Repeat the stretch of the records from the line containing "This screenshot has width=990, height=703." through the end of the records, keeping every line unchanged.
:: Given data ::
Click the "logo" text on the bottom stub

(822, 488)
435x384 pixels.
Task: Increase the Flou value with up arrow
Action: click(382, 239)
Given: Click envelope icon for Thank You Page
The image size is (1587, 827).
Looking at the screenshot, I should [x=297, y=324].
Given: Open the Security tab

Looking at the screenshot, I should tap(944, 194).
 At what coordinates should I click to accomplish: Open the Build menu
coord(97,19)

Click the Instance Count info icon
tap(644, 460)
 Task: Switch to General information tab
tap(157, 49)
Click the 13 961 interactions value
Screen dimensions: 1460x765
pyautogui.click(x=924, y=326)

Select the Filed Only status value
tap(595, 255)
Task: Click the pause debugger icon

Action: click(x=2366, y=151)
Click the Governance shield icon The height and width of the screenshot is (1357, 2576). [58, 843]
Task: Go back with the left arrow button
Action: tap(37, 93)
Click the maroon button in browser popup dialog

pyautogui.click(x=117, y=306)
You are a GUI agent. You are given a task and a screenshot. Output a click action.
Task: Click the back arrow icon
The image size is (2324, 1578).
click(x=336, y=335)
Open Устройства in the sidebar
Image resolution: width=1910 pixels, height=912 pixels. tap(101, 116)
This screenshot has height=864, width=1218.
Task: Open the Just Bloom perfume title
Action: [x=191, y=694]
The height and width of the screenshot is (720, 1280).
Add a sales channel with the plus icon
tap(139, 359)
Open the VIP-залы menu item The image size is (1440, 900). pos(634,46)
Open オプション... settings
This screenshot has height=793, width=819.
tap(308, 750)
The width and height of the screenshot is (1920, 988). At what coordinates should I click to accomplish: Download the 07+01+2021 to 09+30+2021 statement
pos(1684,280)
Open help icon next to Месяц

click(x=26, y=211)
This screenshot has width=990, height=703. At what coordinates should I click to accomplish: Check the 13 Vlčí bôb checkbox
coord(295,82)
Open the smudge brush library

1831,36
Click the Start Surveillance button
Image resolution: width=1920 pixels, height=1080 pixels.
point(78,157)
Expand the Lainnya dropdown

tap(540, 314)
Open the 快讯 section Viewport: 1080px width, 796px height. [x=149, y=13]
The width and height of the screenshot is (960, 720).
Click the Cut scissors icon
:::
The completed task:
This screenshot has width=990, height=703. At what coordinates should I click to accomplish: Check the 13 Vlčí bôb checkbox
coord(295,82)
Open the smudge brush library

1831,36
Click the Start Surveillance button
Image resolution: width=1920 pixels, height=1080 pixels.
point(78,157)
Expand the Lainnya dropdown

tap(540, 314)
Open the 快讯 section Viewport: 1080px width, 796px height. [x=149, y=13]
The width and height of the screenshot is (960, 720).
Click the Cut scissors icon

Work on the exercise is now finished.